5. Welcomes the system of sanctions introduced by the UN Security Council and insists that they must be targeted towards ending the violence and bringing about a lasting and peaceful solution to the conflict in South Sudan;


6. Urges both parties to reach an agreement and fully supports the ongoing process of negotiations in Addis Ababa, calling for an immediate ceasefire and efforts to find a way to achieve lasting peace and stability; urges the government and the rebel sides to engage in unconditional, inclusive and holistic political talks in good faith for the successful conclusion of the negotiations; welcomes the efforts of the African Union and IGAD to promote inclusive dialogue and mediation;


7. Urges the AU Peace and Security Council to publish the report of the AU Commission of Inquiry into human rights abuses in South Sudan and follow up on its findings without further delay;


8. Underlines that publication of the report is a crucial step toward peace and reconciliation.

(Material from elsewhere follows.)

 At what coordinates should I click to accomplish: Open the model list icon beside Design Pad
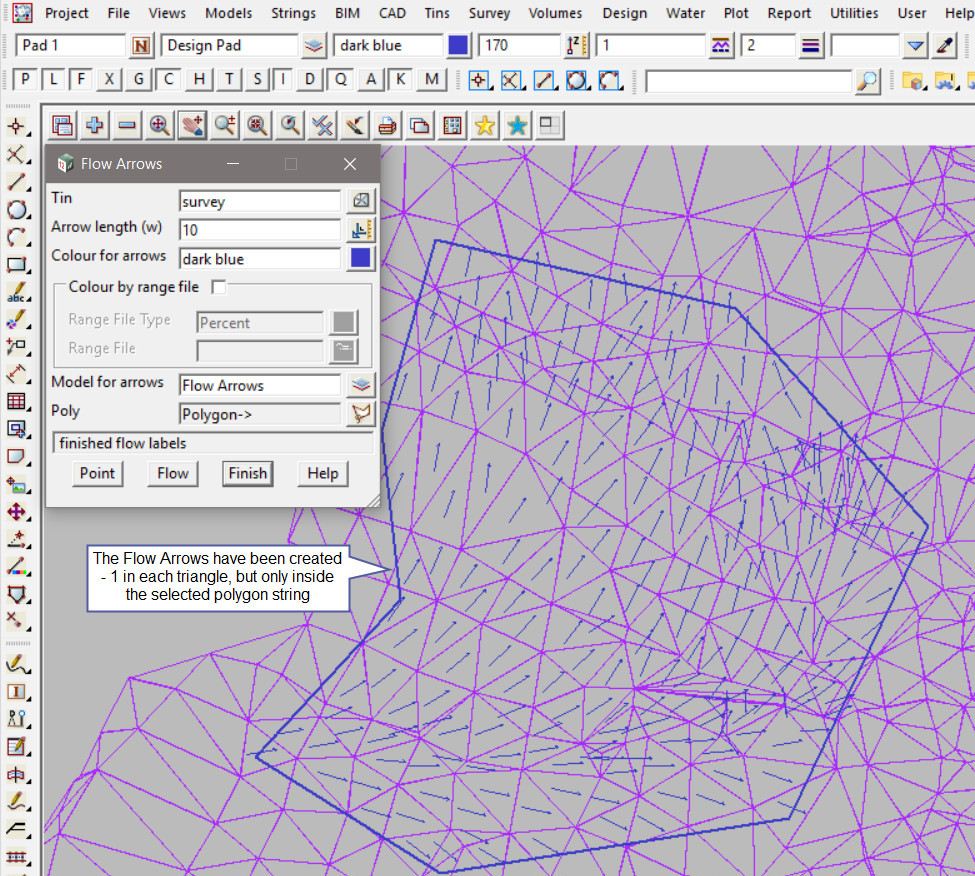pos(314,46)
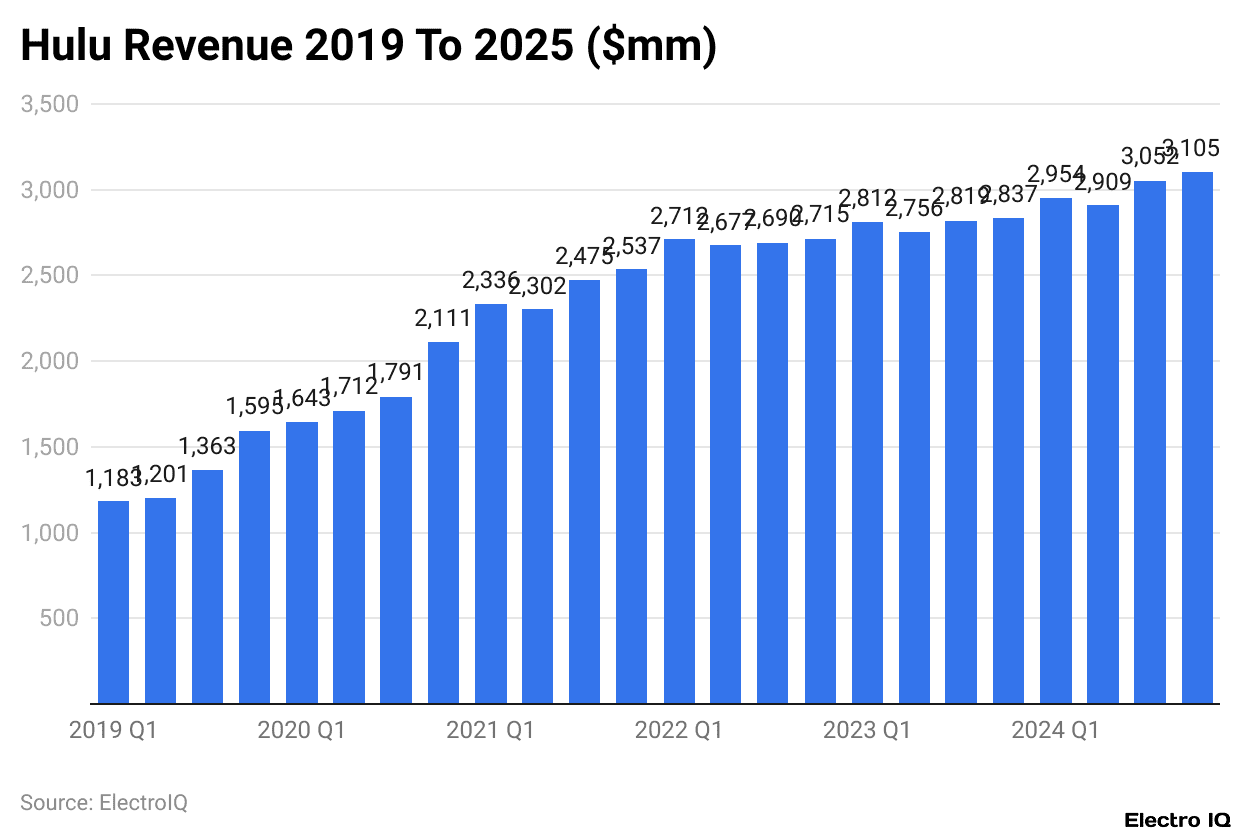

Recognises that all South Sudanese have a right to the truth and justice; that hundreds of victims and witnesses of atrocities made huge personal efforts to engage with the AUCISS often taking significant personal risk recounting painful experiences in order to contribute to a more complete record of the conflict;


9. Calls on the government of South Sudan to conduct prompt, thorough, impartial and independent investigations with a view to prosecuting and holding accountable individuals suspected of crimes under international law and serious violations of human rights including abduction and recruitment of children into armed conflict;


10. Recalls the 25 August 2015 IGAD Protocol which specifically stated that individuals identified by the AUCISS as responsible for serious crimes shall not be eligible for participation in the Transitional Government;


11. Calls on the government of South Sudan to urgently finalise legislative amendments which criminalise the recruitment and use of children and use this legislation to prosecute offenders and to finalise the implementation of international agreements;


12. Calls on the Government of South Sudan to reject legislation that would restrict the sectors in which Non-Governmental Organisations and associations can carry out their work, which would severely inhibit the development of society and humanitarian relief efforts;


13. Instructs its President to forward this resolution to the Council, the Commission, the High Representative for Foreign Affairs and Security Policy, the governments and parliaments of the Member States, the Government of South Sudan, the Human Rights Commissioner of South Sudan, the National Legislative Assembly of South Sudan, the African Union’s institutions, the Intergovernmental Authority on Development, the Co-Presidents of the ACP-EU Joint Parliamentary Assembly and the UN Secretary-General.